Newer kernel versions know this and disable it, older ones let you pick 
tsc anyway and bad things occur.

-Using any of the other timing mechanism--hpt, acpi_pm, and jiffies--has 
extremely high timing overhead.

This doesn't conflict with the comment we got from Martijn van 
Oosterhout in the other thread:  "Learned the hard way while tracking 
clock-skew on a multicore system.  The hpet may not be the fastest (that 
would be the cpu timer), but it's the fastest (IME) that gives 
guaranteed monotonic time."  There's more background about TSC, HPET,  
and an interesting caveat about VMs I came across:

I'm starting to envision what a new documentation section discussing 
timer overhead would look like now, for Linux at least.  And I'm 
guessing other people can simulate this problem even on hardware that 
doesn't have it in the default config, simply by manually switching to 
one of the slower timing methods at boot.

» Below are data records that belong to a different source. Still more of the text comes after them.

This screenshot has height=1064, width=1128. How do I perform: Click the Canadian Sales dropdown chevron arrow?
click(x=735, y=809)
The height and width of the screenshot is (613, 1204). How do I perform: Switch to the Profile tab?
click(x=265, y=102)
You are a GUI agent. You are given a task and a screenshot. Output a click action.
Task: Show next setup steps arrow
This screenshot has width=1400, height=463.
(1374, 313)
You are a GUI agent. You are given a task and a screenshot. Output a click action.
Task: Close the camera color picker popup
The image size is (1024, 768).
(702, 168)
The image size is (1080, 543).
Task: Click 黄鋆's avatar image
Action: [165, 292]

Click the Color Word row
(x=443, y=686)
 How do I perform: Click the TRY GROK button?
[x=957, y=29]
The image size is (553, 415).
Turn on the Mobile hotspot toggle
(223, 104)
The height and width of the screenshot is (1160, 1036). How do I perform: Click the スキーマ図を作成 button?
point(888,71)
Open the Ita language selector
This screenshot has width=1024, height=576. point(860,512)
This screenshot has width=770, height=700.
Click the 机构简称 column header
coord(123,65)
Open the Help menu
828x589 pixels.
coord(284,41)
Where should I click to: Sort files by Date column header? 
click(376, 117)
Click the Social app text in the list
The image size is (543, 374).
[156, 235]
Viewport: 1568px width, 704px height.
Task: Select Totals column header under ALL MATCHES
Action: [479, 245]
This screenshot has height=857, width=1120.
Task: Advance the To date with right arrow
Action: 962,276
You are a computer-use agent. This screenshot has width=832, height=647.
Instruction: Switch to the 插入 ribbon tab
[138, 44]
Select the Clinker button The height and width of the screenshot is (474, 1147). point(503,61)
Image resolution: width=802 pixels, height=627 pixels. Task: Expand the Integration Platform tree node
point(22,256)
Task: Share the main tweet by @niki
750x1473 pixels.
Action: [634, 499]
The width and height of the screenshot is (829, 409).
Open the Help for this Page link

The test case is just doing this:

select count(*) from customers;
explain analyze select count(*) from customers;

Lots of times, with some patterns to try and avoid caching effects.

The system with the worst clock timing issues I've found, the one that 
was so obvious it kicked off this investigation, is my Thinkpad T60 
laptop.  The overhead is worst on the old 32-bit Ubuntu 9.04 
installation I have there.  Here's some info about the system, starting 
with the 4 clock sources it supports:

$ cat /sys/devices/system/clocksource/clocksource0/available_clocksource
hpet acpi_pm jiffies tsc
$ cat /sys/devices/system/clocksource/clocksource0/current_clocksource
$ uname -a
Linux meddle 2.6.28-19-generic #61-Ubuntu SMP Wed May 26 23:35:15 UTC 
2010 i686 GNU/Linux
$ cat /etc/lsb-release
$ psql -c "select version()"
  PostgreSQL 8.3.11 on i486-pc-linux-gnu, compiled by GCC gcc-4.3.real 
(Ubuntu 4.3.3-5ubuntu4) 4.3.3

You change the time source by adding a stanza like this to the kernel 
boot options:


Martijn said you can just cat a new clock source into the setting 
instead, I haven't evaluated that yet.  Wanted to get my baselines done 
in a situation where the kernel boots using the one I wanted, which 
turns out to be useful for a number of reasons.  Boot time is one of the 
things that varied a lot when the timer was switched.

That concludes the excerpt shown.